学園96
「みんな、落ち着こうよ……」
みんながいる……お母さんにツバメに小此木、それに、
「あの…リナの体の事を考えて、ここは穏便にッス……」
「良い事言うね」
「…………」
「ふふっ、嫌われちゃったかな?」
「お前、後でアタシとやり合うか」
「それ良い…久しぶりに本気でやろう」
ミィオと美優さんもいる。
みんなの輪が出来て、新しい繋がりがあって……でも、
「…………」
一人、ベッドの上でうずくまる彼とは……
(良い学園生活になると良いな……)
まだ「みんな」にはなれていない。
「リナ?」
「胸貸してよ……」
リナは、ツバメの胸に背中を預けて目をつぶる。
「……………………」
「ねむちゃった」
今日という日が終わるのを感じながら、明日という未来に備えるのであった。
________
学校生活の始まり。
学校での生活は、新鮮そのもであった。
同い年の子達と机を並べ、同い年の子達と運動をする。
休み時間は、周りの雑談を聞きながら、小此木達と話をする……元々、RLHという生まれが生まれだから、母と一緒に軍施設にいたから、大人の人と一緒にいる時間が長く、大人の人からマンツーマンで指導されて来た自分には、この環境は新鮮であった。
それともう一つが寮生活、これもすこぶる順調で、
「火内君…美味しい……美味しいよ!!!!」
「本当に?良かった……」
「料理人も顔負けッス!!!!」
「いや~これなら、絶対に炊事課には配属されるね。一年の時から、配属先が保証されるなんて羨ましいなぁ」
リナの中で「みんな」の枠に入っていなかった火内だが、彼もまた「みんな」と一緒にいる。
当初は彼自身、リナ達と距離を置いていたのだが、
「同じメニューばっかりだね……料理で、今日が何曜日か分かるのは便利だけど、頭がおかしくなりそうだよ……」
「仕方ないよ……料理が出来るようになっただけでも偉いよ……」
「作れるは作れるッスけどね…レパートリーは…………」
食事問題によって、関係が縮まる。
支給される一週間分の食材、それを自分達で調理しろというのだが、料理を作れるのはミィオと火内、作れないのはリナと小此木。

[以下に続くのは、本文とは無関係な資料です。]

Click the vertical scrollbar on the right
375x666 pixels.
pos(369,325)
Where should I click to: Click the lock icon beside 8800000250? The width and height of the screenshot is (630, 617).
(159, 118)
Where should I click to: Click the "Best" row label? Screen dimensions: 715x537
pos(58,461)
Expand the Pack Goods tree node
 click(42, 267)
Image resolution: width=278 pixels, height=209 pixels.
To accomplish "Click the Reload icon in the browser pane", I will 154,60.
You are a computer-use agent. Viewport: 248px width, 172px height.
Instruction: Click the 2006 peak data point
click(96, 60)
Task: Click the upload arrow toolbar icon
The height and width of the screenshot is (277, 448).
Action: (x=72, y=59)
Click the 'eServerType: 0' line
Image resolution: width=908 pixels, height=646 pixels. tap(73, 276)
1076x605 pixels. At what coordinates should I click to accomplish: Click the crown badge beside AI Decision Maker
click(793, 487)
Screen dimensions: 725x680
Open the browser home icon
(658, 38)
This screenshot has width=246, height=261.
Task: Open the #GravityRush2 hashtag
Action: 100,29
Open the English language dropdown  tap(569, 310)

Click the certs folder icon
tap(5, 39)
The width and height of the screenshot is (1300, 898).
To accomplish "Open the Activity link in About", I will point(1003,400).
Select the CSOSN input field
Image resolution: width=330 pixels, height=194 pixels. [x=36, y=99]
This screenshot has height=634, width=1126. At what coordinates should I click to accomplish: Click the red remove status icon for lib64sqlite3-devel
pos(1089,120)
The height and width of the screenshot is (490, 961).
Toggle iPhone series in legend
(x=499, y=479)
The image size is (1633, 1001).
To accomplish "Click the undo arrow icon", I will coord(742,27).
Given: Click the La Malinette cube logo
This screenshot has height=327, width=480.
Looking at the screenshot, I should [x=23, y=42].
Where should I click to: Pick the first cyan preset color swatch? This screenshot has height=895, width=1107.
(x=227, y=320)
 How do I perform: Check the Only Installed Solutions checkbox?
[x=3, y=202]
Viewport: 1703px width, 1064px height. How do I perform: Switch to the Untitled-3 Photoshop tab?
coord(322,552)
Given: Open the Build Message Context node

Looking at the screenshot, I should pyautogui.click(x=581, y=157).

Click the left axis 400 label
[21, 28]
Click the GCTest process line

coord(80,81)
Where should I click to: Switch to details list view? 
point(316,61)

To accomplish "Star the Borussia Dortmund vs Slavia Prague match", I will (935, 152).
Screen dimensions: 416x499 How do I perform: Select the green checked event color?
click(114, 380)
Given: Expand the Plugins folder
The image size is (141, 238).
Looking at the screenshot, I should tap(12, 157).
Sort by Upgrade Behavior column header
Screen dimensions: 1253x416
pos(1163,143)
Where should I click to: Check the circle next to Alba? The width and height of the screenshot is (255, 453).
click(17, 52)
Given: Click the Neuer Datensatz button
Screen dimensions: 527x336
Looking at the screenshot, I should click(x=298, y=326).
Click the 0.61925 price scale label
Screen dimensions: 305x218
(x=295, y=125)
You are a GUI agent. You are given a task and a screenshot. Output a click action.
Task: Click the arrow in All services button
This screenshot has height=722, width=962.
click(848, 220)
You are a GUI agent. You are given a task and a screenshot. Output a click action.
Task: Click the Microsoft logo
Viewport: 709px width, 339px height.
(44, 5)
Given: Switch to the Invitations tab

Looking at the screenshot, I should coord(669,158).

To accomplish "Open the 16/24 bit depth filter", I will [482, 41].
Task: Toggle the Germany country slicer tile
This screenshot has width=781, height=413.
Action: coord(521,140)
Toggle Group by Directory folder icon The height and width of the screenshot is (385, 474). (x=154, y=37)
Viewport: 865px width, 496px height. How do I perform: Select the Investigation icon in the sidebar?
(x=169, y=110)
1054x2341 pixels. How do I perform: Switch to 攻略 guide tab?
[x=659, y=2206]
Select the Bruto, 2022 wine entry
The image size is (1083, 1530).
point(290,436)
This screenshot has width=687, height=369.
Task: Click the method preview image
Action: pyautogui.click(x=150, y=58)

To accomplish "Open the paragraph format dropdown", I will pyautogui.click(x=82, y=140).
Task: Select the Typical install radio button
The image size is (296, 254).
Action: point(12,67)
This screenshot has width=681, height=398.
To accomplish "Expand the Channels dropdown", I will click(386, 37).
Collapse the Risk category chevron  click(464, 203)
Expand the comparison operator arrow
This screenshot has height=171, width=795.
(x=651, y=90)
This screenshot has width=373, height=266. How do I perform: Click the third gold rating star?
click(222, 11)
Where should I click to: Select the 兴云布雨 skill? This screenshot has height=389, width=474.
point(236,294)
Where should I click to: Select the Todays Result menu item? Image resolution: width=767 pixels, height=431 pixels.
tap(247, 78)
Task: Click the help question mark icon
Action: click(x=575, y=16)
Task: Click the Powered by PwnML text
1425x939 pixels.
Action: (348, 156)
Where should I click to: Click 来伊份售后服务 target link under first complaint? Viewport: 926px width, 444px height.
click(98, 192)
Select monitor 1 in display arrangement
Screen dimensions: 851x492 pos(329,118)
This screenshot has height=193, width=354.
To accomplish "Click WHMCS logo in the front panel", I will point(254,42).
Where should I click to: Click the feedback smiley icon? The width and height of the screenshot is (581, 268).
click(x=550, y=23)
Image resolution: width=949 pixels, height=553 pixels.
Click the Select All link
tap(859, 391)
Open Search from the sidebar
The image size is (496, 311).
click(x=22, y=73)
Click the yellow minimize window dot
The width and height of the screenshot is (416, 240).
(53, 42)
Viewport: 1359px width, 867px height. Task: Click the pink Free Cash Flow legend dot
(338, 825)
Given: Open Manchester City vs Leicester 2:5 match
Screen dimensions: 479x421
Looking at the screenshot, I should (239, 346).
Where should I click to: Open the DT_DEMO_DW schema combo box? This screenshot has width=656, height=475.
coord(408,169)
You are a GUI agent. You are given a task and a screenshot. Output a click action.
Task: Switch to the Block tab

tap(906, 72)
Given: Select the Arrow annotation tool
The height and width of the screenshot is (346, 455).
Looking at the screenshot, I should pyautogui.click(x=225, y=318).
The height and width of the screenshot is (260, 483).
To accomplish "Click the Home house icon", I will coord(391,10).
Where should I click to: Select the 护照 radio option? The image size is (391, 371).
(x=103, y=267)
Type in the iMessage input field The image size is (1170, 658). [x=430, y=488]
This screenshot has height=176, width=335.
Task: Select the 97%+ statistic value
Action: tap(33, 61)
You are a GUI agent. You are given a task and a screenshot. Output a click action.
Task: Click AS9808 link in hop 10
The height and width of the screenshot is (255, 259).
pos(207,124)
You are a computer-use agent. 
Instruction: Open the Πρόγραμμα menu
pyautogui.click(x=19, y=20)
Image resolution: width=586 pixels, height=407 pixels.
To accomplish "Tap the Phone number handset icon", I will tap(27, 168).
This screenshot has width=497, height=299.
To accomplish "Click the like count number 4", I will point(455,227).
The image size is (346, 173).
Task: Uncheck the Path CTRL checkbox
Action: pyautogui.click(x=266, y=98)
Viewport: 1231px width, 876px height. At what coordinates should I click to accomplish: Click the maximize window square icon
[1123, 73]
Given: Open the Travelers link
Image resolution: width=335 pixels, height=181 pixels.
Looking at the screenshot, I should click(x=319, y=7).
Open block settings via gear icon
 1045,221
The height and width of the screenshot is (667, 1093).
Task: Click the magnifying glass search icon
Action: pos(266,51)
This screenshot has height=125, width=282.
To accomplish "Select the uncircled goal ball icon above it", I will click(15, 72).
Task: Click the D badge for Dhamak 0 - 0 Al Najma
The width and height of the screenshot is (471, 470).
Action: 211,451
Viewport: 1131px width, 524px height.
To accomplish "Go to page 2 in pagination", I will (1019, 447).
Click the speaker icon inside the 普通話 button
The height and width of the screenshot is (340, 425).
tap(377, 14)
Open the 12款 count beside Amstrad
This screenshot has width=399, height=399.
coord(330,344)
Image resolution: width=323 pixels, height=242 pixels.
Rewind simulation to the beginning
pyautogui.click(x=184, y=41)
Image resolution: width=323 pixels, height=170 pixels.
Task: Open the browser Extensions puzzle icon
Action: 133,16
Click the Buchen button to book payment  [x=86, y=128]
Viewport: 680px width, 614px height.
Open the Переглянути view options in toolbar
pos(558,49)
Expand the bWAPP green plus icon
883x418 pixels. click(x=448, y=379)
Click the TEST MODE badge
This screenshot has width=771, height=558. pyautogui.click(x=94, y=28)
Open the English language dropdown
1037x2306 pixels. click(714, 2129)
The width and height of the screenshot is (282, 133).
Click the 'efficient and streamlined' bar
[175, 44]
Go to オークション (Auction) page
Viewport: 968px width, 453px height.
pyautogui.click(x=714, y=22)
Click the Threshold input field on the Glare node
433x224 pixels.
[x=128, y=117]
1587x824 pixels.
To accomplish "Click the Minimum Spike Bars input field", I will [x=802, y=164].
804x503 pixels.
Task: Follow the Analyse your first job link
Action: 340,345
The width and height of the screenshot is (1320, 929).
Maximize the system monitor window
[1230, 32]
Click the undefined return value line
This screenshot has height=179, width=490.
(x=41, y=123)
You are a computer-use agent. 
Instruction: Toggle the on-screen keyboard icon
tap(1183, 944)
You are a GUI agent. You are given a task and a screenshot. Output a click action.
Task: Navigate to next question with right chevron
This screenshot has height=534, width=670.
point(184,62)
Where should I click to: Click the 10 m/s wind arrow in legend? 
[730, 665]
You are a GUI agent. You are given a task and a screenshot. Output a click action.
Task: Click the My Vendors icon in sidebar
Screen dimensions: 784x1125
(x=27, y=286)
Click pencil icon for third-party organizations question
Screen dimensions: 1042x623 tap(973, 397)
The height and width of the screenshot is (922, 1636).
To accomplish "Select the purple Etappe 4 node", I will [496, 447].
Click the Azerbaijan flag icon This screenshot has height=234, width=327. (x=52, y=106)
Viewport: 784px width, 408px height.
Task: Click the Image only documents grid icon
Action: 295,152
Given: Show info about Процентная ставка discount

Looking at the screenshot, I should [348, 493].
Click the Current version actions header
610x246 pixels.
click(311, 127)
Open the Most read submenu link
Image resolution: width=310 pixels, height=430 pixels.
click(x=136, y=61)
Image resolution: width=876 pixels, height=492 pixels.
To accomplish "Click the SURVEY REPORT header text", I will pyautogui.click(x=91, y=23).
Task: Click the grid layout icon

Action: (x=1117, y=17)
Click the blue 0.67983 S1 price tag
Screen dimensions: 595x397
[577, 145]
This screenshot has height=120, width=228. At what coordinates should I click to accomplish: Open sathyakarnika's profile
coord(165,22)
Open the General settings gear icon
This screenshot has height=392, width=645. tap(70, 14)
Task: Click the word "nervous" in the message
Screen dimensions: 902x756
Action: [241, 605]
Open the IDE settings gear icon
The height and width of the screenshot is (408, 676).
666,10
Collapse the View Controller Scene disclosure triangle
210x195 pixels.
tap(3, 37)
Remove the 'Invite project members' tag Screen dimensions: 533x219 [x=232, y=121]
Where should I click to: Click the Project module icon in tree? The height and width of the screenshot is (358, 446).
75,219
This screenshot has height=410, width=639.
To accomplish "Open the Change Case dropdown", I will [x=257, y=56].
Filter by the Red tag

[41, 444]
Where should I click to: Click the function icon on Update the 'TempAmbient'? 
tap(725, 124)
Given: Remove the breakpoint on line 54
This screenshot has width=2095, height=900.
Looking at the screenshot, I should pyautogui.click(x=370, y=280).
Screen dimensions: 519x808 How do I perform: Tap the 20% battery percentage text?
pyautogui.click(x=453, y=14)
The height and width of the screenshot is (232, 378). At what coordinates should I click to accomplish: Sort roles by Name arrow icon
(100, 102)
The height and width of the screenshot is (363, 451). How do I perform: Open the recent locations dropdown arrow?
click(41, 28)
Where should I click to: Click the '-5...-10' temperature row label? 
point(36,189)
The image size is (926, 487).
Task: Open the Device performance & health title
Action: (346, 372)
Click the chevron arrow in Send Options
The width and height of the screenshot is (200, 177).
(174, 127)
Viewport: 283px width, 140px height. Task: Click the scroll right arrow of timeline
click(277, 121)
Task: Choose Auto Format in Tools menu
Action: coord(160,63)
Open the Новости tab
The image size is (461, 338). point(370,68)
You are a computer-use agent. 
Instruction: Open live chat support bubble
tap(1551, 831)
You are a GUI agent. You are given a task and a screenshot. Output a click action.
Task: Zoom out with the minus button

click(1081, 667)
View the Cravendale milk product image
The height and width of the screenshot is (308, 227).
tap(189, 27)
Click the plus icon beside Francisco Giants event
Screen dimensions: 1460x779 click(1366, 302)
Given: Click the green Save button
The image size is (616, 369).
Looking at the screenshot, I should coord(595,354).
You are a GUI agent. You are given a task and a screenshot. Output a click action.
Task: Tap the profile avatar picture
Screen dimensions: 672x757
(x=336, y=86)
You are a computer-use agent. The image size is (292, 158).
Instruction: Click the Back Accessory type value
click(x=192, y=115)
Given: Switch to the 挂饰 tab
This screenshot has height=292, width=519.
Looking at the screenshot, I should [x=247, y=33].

リナと小此木は、ミィオに習いながら料理を作り、火内は介護しないといけないからと一度帰って自宅で食事を済ませ、ルールだからと料理は作っていた。
別に、ミィオの料理が口にした途端に吐き出す程にマズイ料理を作る訳では無いが、独り身のレパートリーというのは、同じ料理のループに陥りやすく、しかも、外食は基本的に禁止となっているので、気分転換という物が出来ない。
これではいけないと料理本を買うが、敷居が高いというのか……それを作って、明日に備えるというのが面倒で……
「…………」
「…………」
「…………」
三人で、料理を作るという事に辟易している所で、
「今日は、向こうで作ったのを持って来たから」
そんな矢先に火内が、介護先で作ったという肉じゃがを、持って帰って来てくれた。